The Baum group's best known "political action" was an arson attack carried out on 18 May 1942 against the "Soviet Paradise" exhibition in Berlin's "Lustgarten" pleasure park. The objective of the exhibition was to demonstrate to the people the "poverty, misery, depravity and need" that were features of life in the "Jewish Bolshevist Soviet Union". The arson attack inflicted relatively little physical damage on the exhibition, which re-opened the next day, but news of it had a more lasting impact.

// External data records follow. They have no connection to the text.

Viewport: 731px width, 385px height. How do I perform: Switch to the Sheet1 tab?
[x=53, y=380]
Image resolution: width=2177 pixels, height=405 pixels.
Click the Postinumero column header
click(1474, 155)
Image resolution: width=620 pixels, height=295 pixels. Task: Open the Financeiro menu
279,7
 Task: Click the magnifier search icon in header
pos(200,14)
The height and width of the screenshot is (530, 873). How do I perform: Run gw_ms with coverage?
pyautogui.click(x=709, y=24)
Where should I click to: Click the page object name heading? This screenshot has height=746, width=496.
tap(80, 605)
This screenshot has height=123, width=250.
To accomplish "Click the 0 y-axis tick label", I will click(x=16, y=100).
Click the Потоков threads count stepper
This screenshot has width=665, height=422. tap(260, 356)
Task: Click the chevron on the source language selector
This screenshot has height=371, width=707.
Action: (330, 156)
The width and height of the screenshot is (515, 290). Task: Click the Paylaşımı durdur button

Herbert Baum and Heinz Joachim were arrested at work on 22 May 1942. Further arrests followed. Just over two weeks later Marianne Joachim was arrested at home on 9 June 1942.

== Letters home ==
During her time in prison Marianne Joachim was permitted to send and receive one letter per month. It is not clear whether this was the position throughout her period of incarceration, and it is not entirely clear to what extent she was constrained in what she was permitted to write. Letters that she wrote to her parents dated 15 November 1942, 15 December 1942, 17 January 1943 and 4 March 1943 have been made available online by the United States Holocaust Memorial Museum in Washington, D.C., and provide some indications of Marianne Joachim's state of mind during that time. She wrote a second letter on 4 March 1943, this time to her late husband's parents. In it she described the discovery that Heinz had already been executed – on 18 August 1942 – as the "cruelest blow of fate" (der "schwerste Schicksalsschlag"). She informed her parents-in-law of her impending execution and mentioned that she had had her remaining things sent to them. She believed – correctly – that Heinz's parents had a better chance of surviving the Nazi nightmare than her own parents. "I had my things sent to your address, dear Mom[-in-law], because I do not know for how much longer my [own] dear parents are still here" ("Meinen Nachlass habe ich an Deine Adresse gehen lassen, liebe Mama, weil ich doch nicht weiss, wie lange meine lieben Eltern noch hier sind"). There are also indications in her letters to her parents of surprise and relief that they had not (yet) been sent away.

== Death ==
Marianne Joachim was executed by decapitation at Berlin's Plötzensee penitentiary on 4 March 1943. Her younger sister, Ilse, had managed to escape to England before the war. Later in March 1943 Georg and Jenny Prager, her parents, were deported to Auschwitz. From there they were transported to the Theresienstadt concentration camp where they were killed. Heinz's father, Alfons Joachim, died towards the end of 1944 at the Sachsenhausen concentration camp. Anna Joachim, his mother, had not been classified as Jewish, however, and outlived the Nazi regime.